Emotional Impact of Being a Mother with Breast Cancer
Fellow blogger Laurie Kingston recently posted a tribute to Andrea Collins Smith—a.k.a. Punk Rock Mommy—that I read with a great deal of trepidation. I find reading about young mothers who die of breast cancer akin to looking into the noonday sun: I can force my face upwards, but inevitably cover my eyes, unable to bear the harsh glare. Any woman still being called Mommy should never die of breast cancer.
Smith, a 38-year-old mother, wrote an online journal (she disliked the word blog) about her metastatic breast cancer, posting a goodbye just hours before her death on July 5. She had upwards of 70,000 readers, an ever-growing groundswell that followed the course of her illness over the past year, during which she went from a diagnosis of inflammatory breast cancer to death. Now her husband Kelly is continuing her journal, entitled “Punk Rock Mommy: Andrea Colllins Smith and the Great Cancer Swindle.”

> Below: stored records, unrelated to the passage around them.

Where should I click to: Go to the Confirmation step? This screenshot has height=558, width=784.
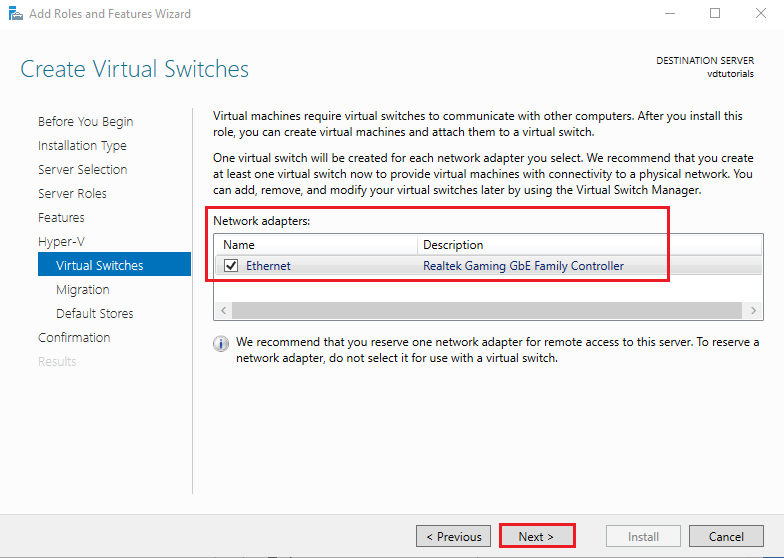point(74,338)
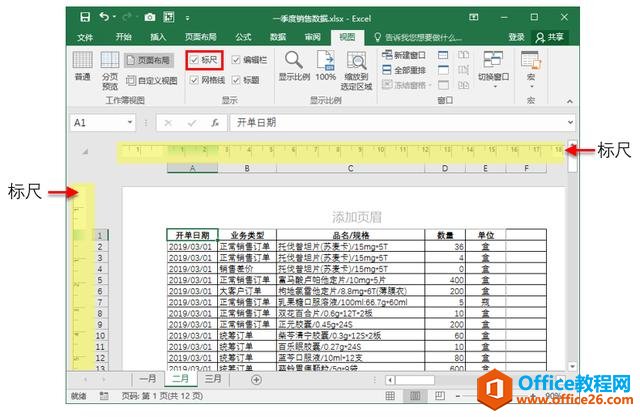640x417 pixels.
Task: Toggle the 编辑栏 formula bar checkbox
Action: [x=236, y=61]
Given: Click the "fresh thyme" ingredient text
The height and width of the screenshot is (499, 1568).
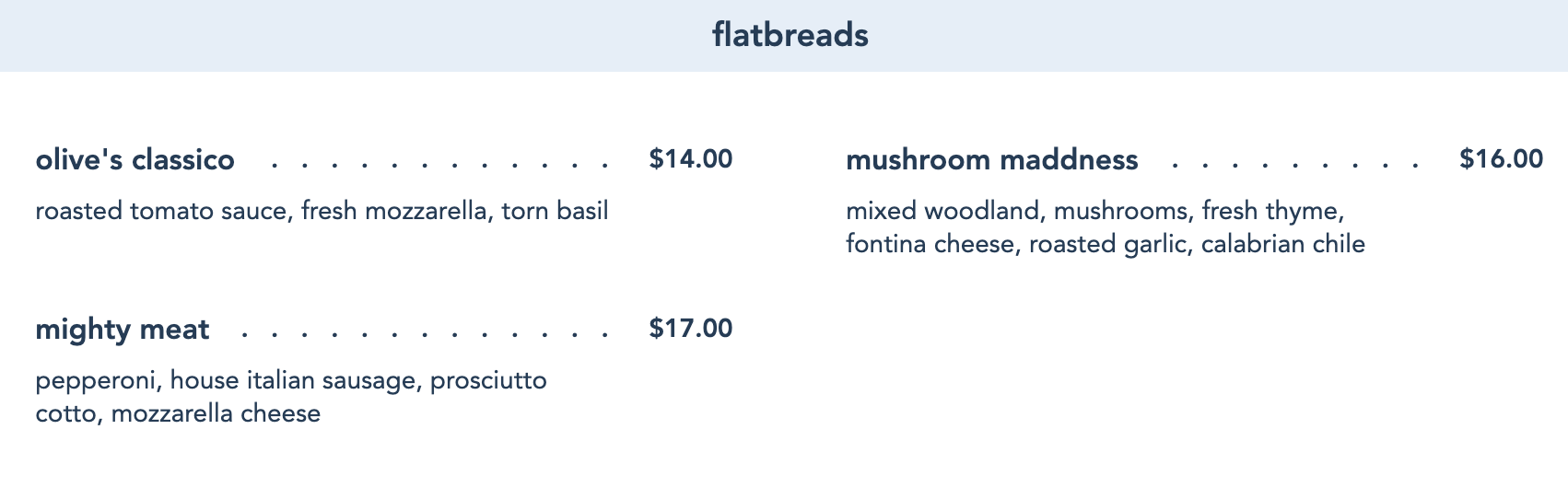Looking at the screenshot, I should click(1270, 211).
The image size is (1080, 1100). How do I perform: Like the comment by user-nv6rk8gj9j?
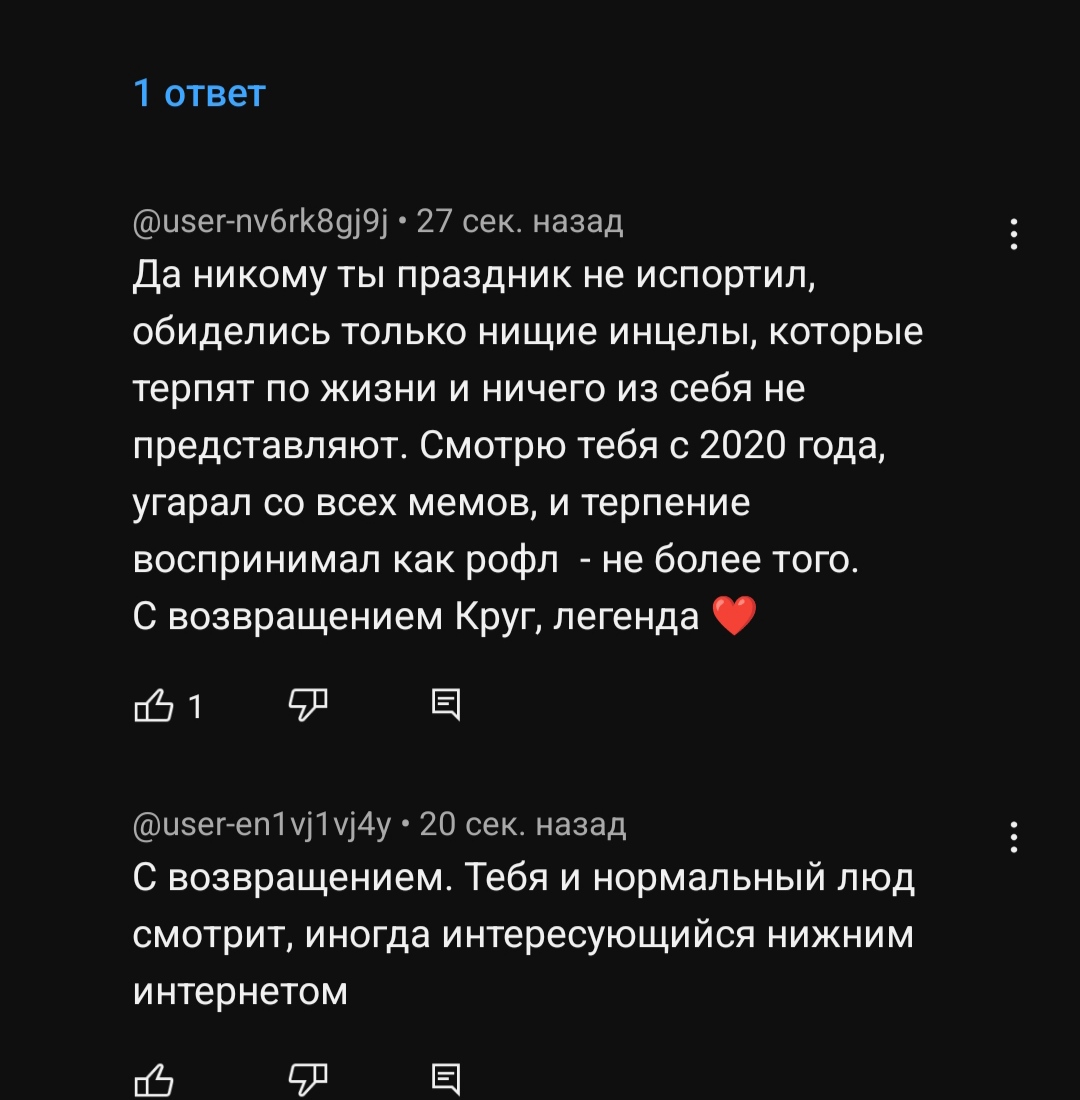click(x=153, y=707)
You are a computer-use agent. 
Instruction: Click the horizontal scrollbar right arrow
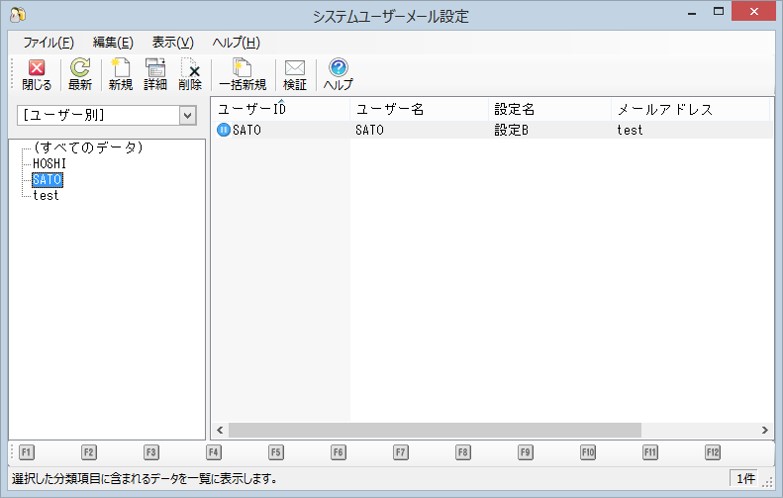(x=764, y=430)
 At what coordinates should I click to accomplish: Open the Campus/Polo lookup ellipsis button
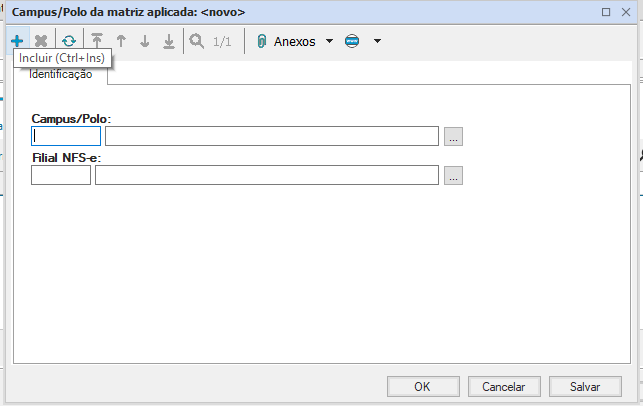[x=453, y=137]
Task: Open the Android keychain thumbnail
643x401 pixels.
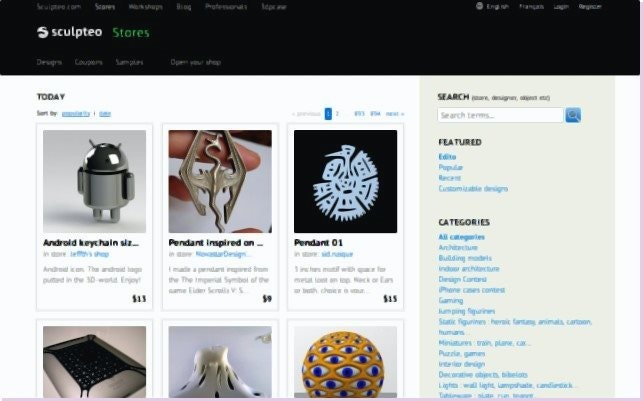Action: click(x=94, y=181)
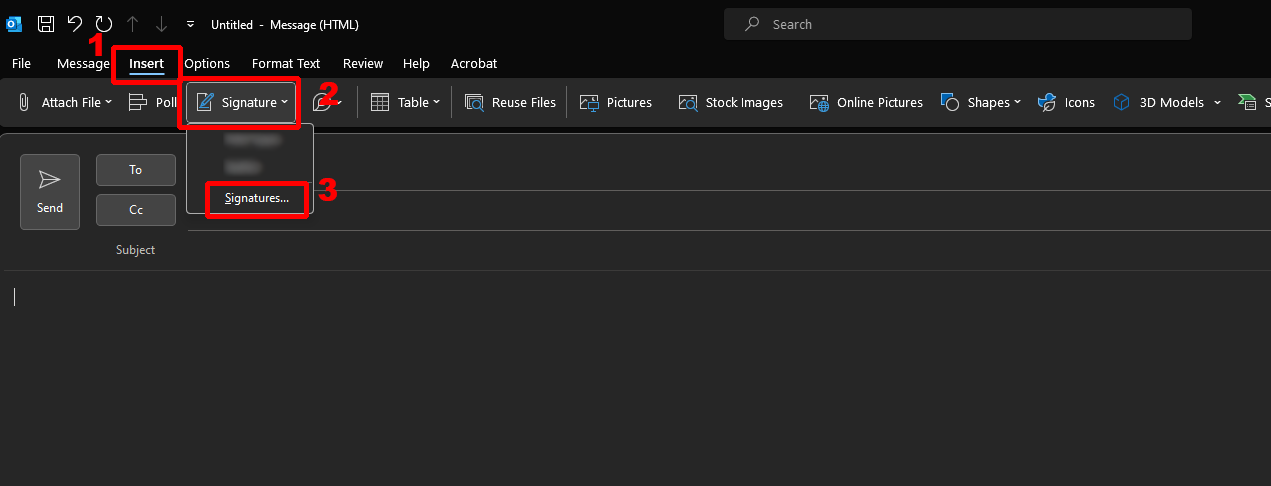Insert Icons from the ribbon
This screenshot has width=1271, height=486.
(1067, 102)
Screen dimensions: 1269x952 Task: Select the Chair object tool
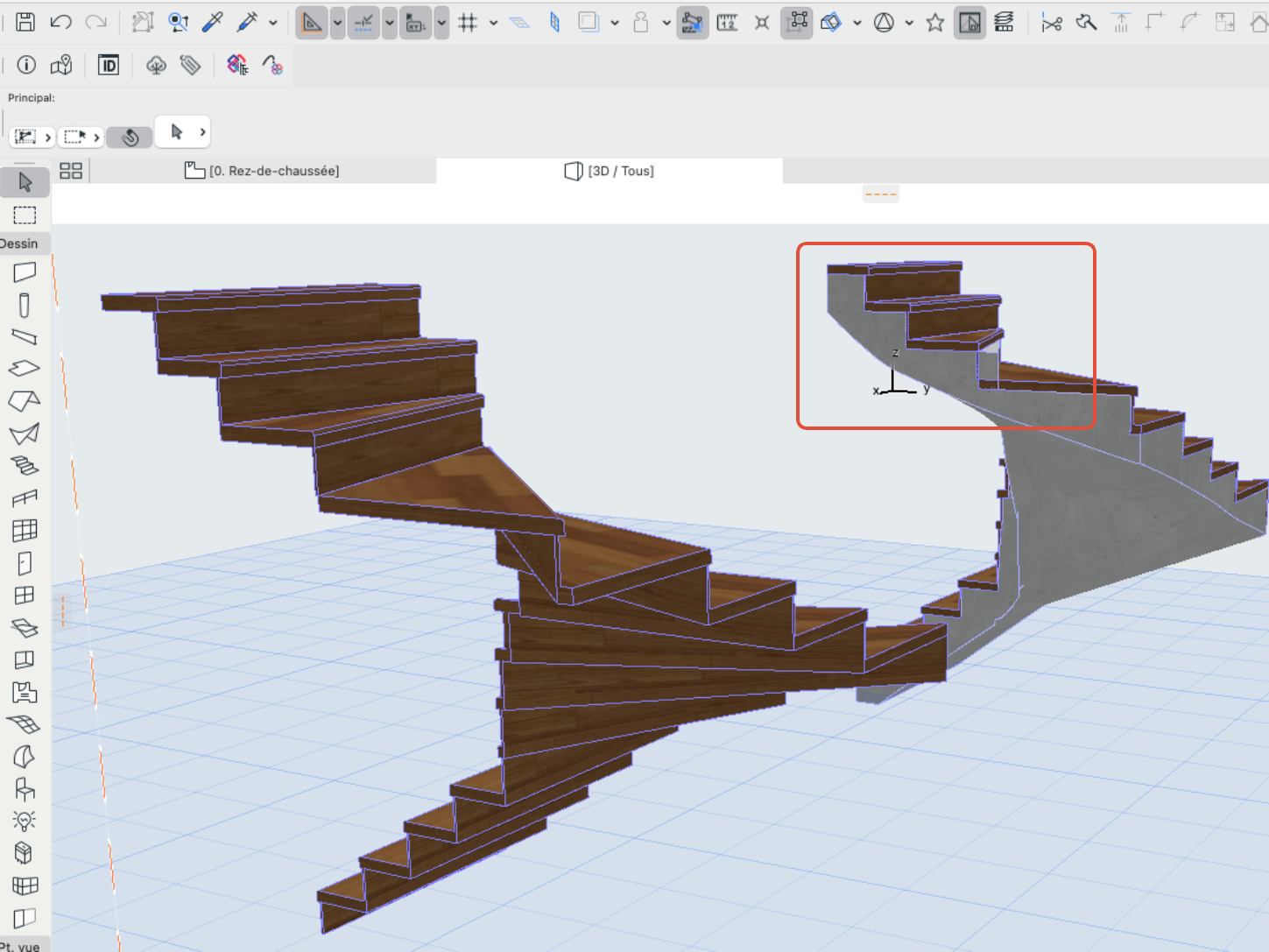click(25, 788)
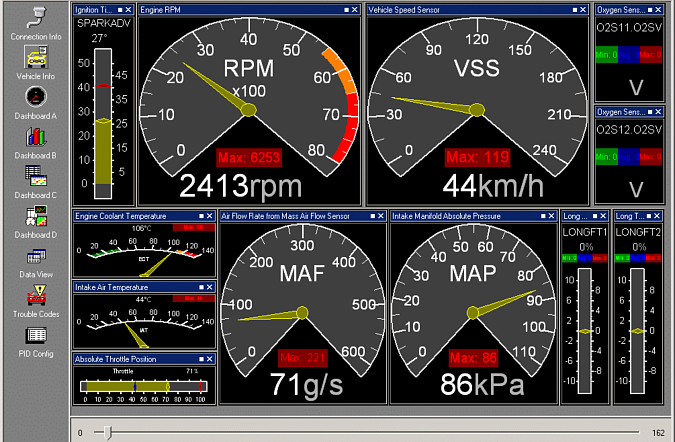Click the RPM Max 6253 readout
This screenshot has height=442, width=675.
250,157
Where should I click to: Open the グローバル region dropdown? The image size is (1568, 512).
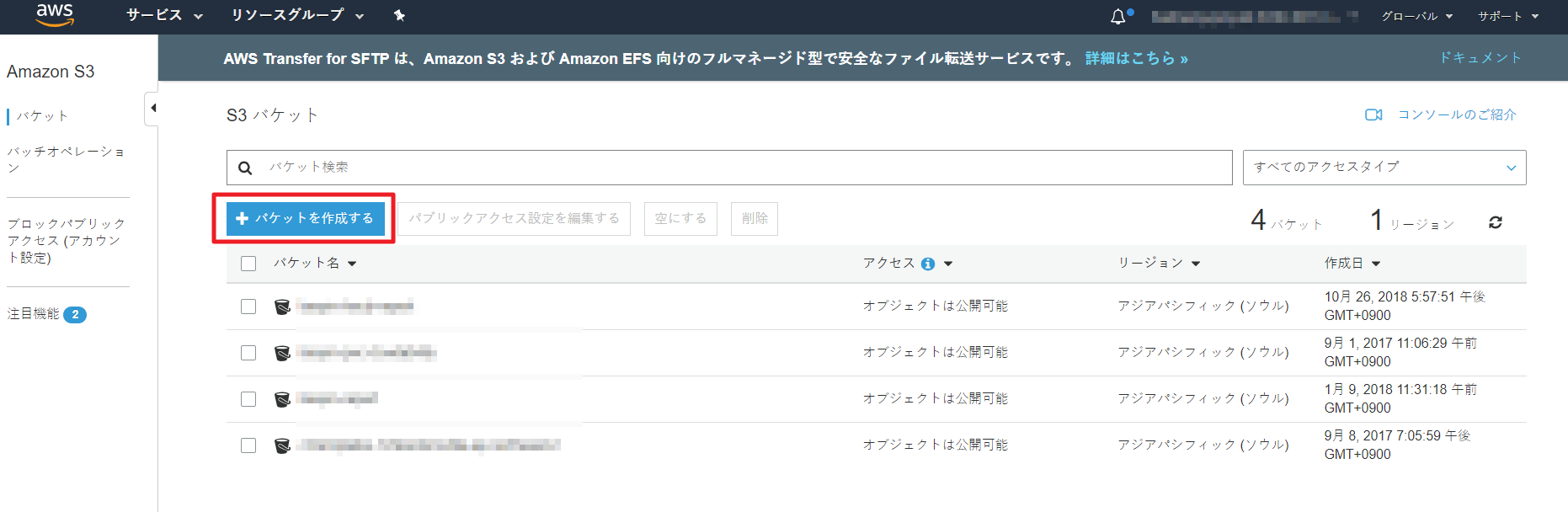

I don’t consider myself particularly cowardly. In fact, during cancer treatment I found out that I’m actually pretty darned strong; not once did I break down and cry. Nor did I miss a day of work, save for surgery; six infusion chemo days, and a week in the hospital with post-chemo pneumonia. Still, once I’d read Laurie’s introduction of Andrea as “mother of six,” a chill rippled through me, forcing me to close my eyes briefly before I could go on. “Mommy” and “metastatic” are two words that should never, EVER go together.
Yet they do. Laurie herself is battling metastatic breast cancer. She has two little boys. She mentioned she’s a member of the group blog Mothers with Cancer. I go there and see more posts, more pictures of moms with cancer. I go back to Laurie’s post, and read these words: “I hope that, when my turn comes, I can face death as bravely and with as much dignity.”
And I feel the chill again.
My breast cancer isn’t metastatic; it hasn’t spread. I was treated 7 years ago. It was aggressive and had gotten into my lymph nodes, so I can’t say I’m cured. But if there are any cancer cells hiding in some dark corner of my body, I have every reason to believe that they’ll stay silent for the rest of my life. I believe I’ll die of something else, not cancer.
But for women whose cancer has spread—to bones, liver, brain, lungs, the places breast cancer goes most often—the belief in a long life is much, much less certain. Yes, a percentage of women with metastatic breast cancer do manage to beat it; I was earlier taken to task by a reader for painting too gloomy a picture of breast cancer that’s spread. So let me emphasize, women with breast cancer “mets” CAN live a long time. But the realization that death can come knocking all too soon is a haunting specter, I’m sure. Especially for women with young children. For mommies.
I’m 55; my son is 22. I don’t need to tuck him into bed at night, scare away the dragons, or kiss boo-boos. If I were to die tomorrow, his life would continue in its present trajectory. I’m very lucky; WE’RE lucky. Laurie, to you and all the young moms out there with metastatic breast cancer, know this: my dream is that you continue to live with cancer as a chronic illness, treating and treating and beating it back, until the cure is finally found. That day can’t come too soon: for all of you young moms with cancer, and for your fellow survivors who care about you.